─── PASSAGE TO READ ───

From mboxrd@z Thu Jan  1 00:00:00 1970
Return-Path: <linux-btrfs-owner@vger.kernel.org>
Received: from cn.fujitsu.com ([59.151.112.132]:6786 "EHLO
	heian.cn.fujitsu.com" rhost-flags-OK-FAIL-OK-FAIL) by vger.kernel.org
	with ESMTP id S1751209AbcHABjf (ORCPT
	<rfc822;linux-btrfs@vger.kernel.org>);
	Sun, 31 Jul 2016 21:39:35 -0400
Subject: Re: Btrfs send to send out metadata and data separately
To: <g.btrfs@cobb.uk.net>,
        "linux-btrfs@vger.kernel.org" <linux-btrfs@vger.kernel.org>
References: <07e7aea4-ebc7-1c47-34fb-daaae42ab245@gmx.com>
 <579CF6D5.7030300@cobb.uk.net>
From: Qu Wenruo <quwenruo@cn.fujitsu.com>
Message-ID: <9430d8d6-8ffb-cf75-720e-e904743fbcdd@cn.fujitsu.com>
Date: Mon, 1 Aug 2016 09:39:06 +0800
MIME-Version: 1.0
In-Reply-To: <579CF6D5.7030300@cobb.uk.net>
Content-Type: text/plain; charset="utf-8"; format=flowed
Sender: linux-btrfs-owner@vger.kernel.org
List-ID: <linux-btrfs.vger.kernel.org>


At 07/31/2016 02:49 AM, g.btrfs@cobb.uk.net wrote:
> On 29/07/16 13:40, Qu Wenruo wrote:
>> Cons:
>> 1) Not full fs clone detection
>>    Such clone detection is only inside the send snapshot.
>>
>>    For case that one extent is referred only once in the send snapshot,
>>    but also referred by source subvolume, then in the received
>>    subvolume, it will be a new extent, but not a clone.
>>
>>    Only extent that is referred twice by send snapshot, that extent
>>    will be shared.
>>
>>    (Although much better than disabling the whole clone detection)
>
> Qu,
>
> Does that mean that the following, extremely common, use of send would
> be impacted?
>
> Create many snapshots of a large and fairly busy sub-volume (say,
> hourly) with few changes between each one. Send all the snapshots as
> incremental sends to a second (backup) disk either as soon as they are
> created, or maybe in bunches later.
>
> With this change, would each of the snapshots require separate space
> usage on the backup disk, with duplicates of unchanged files?  If so,
> that would completely destroy the concept of keeping frequent snapshots
> on a backup disk (and force us to keep the snapshots on the original
> disk, causing **many** more problems with backref walks on the data disk).

This new behavior won't impact this use case.

As kernel send part will compare tree blocks to send out the difference 
only.

So incremental sends is not impacted at all.


The impacted behavior is, reflink from old snapshot.

─── EXERCISE INPUT ───

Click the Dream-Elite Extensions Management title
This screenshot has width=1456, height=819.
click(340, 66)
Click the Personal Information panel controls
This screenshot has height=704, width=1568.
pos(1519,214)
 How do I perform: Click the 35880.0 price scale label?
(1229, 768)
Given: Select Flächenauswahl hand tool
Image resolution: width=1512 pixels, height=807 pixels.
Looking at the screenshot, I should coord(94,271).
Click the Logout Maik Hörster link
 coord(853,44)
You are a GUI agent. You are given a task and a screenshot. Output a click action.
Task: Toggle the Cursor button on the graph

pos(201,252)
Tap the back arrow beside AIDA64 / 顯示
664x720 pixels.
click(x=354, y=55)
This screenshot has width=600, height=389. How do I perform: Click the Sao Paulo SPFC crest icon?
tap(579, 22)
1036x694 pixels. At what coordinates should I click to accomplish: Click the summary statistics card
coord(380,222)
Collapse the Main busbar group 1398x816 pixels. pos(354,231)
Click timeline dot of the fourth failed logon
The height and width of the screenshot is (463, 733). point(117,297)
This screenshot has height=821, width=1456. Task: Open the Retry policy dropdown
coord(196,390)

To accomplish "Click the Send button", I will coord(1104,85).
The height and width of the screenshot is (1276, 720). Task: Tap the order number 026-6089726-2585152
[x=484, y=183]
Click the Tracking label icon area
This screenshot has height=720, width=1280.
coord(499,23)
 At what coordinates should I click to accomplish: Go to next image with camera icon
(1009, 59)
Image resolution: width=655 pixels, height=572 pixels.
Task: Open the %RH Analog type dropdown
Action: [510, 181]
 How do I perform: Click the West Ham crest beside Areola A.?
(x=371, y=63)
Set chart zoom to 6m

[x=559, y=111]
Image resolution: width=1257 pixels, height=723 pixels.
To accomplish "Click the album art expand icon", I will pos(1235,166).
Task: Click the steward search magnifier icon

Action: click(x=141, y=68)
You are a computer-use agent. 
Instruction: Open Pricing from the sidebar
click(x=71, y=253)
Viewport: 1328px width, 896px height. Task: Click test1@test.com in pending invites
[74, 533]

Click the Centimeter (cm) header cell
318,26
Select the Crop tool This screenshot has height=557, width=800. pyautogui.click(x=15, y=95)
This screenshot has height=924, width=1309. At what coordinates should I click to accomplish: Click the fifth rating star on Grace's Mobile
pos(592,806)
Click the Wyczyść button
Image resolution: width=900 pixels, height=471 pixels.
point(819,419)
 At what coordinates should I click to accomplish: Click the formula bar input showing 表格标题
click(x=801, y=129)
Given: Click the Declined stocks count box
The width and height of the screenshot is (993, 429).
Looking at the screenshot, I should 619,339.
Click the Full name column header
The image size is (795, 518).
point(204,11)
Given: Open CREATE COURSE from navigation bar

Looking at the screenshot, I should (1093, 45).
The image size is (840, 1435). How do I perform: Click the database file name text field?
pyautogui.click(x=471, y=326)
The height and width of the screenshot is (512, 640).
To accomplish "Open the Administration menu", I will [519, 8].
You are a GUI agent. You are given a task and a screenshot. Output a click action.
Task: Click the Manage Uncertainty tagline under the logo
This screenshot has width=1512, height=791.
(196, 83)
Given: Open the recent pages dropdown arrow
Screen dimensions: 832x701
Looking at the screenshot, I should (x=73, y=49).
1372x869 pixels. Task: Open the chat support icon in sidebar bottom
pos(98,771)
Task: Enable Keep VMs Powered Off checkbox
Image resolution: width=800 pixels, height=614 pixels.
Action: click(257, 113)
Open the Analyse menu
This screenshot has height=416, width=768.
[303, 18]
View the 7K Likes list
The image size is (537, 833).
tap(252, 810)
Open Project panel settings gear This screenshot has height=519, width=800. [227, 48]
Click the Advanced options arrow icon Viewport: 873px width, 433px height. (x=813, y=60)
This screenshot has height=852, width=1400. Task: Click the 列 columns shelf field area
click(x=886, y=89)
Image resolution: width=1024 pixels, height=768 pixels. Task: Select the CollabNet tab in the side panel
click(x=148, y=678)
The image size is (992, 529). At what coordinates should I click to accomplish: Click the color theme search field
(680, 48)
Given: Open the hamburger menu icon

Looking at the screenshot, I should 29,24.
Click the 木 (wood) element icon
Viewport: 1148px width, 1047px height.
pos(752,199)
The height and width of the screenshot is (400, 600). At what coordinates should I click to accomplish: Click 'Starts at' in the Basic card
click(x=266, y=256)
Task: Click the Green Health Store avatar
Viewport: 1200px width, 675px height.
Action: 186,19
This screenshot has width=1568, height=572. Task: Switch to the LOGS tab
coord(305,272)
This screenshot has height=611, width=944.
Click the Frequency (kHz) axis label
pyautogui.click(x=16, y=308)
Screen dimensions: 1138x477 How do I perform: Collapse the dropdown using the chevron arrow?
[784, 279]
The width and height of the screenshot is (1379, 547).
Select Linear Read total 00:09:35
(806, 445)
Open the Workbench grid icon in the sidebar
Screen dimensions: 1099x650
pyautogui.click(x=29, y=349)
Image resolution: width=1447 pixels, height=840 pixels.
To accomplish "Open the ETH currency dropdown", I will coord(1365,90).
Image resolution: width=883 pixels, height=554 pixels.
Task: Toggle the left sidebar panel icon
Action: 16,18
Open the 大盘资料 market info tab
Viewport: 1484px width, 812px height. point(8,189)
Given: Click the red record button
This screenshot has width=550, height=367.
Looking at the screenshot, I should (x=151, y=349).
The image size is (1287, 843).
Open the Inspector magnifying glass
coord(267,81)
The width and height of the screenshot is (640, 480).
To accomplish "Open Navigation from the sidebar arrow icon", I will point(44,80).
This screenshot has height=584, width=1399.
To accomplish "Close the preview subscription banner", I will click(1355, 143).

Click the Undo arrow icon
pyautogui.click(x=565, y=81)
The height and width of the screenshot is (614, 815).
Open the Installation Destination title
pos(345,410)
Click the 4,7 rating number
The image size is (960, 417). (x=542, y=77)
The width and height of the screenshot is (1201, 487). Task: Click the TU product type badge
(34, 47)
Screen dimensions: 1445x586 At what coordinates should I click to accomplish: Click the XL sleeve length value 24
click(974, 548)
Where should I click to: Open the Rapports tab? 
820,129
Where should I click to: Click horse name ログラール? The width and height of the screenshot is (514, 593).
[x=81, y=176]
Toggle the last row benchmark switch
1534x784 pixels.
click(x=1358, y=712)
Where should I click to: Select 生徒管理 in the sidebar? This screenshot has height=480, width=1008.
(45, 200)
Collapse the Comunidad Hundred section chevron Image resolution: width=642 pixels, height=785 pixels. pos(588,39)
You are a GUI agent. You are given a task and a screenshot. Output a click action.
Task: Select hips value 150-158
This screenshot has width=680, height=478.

───

GOALS -
a) Answer these questions about the btrfs send email:
(i) According to the first listed con, where is clone detection limited to?
(ii) According to the reply, why are incremental sends not impacted?
(iii) Which behavior does the reply say is impacted?
b) Return the entries starting at the line that contains "Open the Analyse menu" and ending after the line that contains "I will point(44,80).".
The email and the entries have no connection to each other.

LIST OF SOLUTIONS -
a)
(i) Clone detection works only inside the send snapshot.
(ii) The kernel send part compares tree blocks and sends out only the difference.
(iii) Reflink from an old snapshot is impacted.

b)
Open the Analyse menu
This screenshot has height=416, width=768.
[303, 18]
View the 7K Likes list
The image size is (537, 833).
tap(252, 810)
Open Project panel settings gear This screenshot has height=519, width=800. [227, 48]
Click the Advanced options arrow icon Viewport: 873px width, 433px height. (x=813, y=60)
This screenshot has height=852, width=1400. Task: Click the 列 columns shelf field area
click(x=886, y=89)
Image resolution: width=1024 pixels, height=768 pixels. Task: Select the CollabNet tab in the side panel
click(x=148, y=678)
The image size is (992, 529). At what coordinates should I click to accomplish: Click the color theme search field
(680, 48)
Given: Open the hamburger menu icon

Looking at the screenshot, I should 29,24.
Click the 木 (wood) element icon
Viewport: 1148px width, 1047px height.
pos(752,199)
The height and width of the screenshot is (400, 600). At what coordinates should I click to accomplish: Click 'Starts at' in the Basic card
click(x=266, y=256)
Task: Click the Green Health Store avatar
Viewport: 1200px width, 675px height.
Action: 186,19
This screenshot has width=1568, height=572. Task: Switch to the LOGS tab
coord(305,272)
This screenshot has height=611, width=944.
Click the Frequency (kHz) axis label
pyautogui.click(x=16, y=308)
Screen dimensions: 1138x477 How do I perform: Collapse the dropdown using the chevron arrow?
[784, 279]
The width and height of the screenshot is (1379, 547).
Select Linear Read total 00:09:35
(806, 445)
Open the Workbench grid icon in the sidebar
Screen dimensions: 1099x650
pyautogui.click(x=29, y=349)
Image resolution: width=1447 pixels, height=840 pixels.
To accomplish "Open the ETH currency dropdown", I will coord(1365,90).
Image resolution: width=883 pixels, height=554 pixels.
Task: Toggle the left sidebar panel icon
Action: 16,18
Open the 大盘资料 market info tab
Viewport: 1484px width, 812px height. point(8,189)
Given: Click the red record button
This screenshot has width=550, height=367.
Looking at the screenshot, I should (x=151, y=349).
The image size is (1287, 843).
Open the Inspector magnifying glass
coord(267,81)
The width and height of the screenshot is (640, 480).
To accomplish "Open Navigation from the sidebar arrow icon", I will point(44,80).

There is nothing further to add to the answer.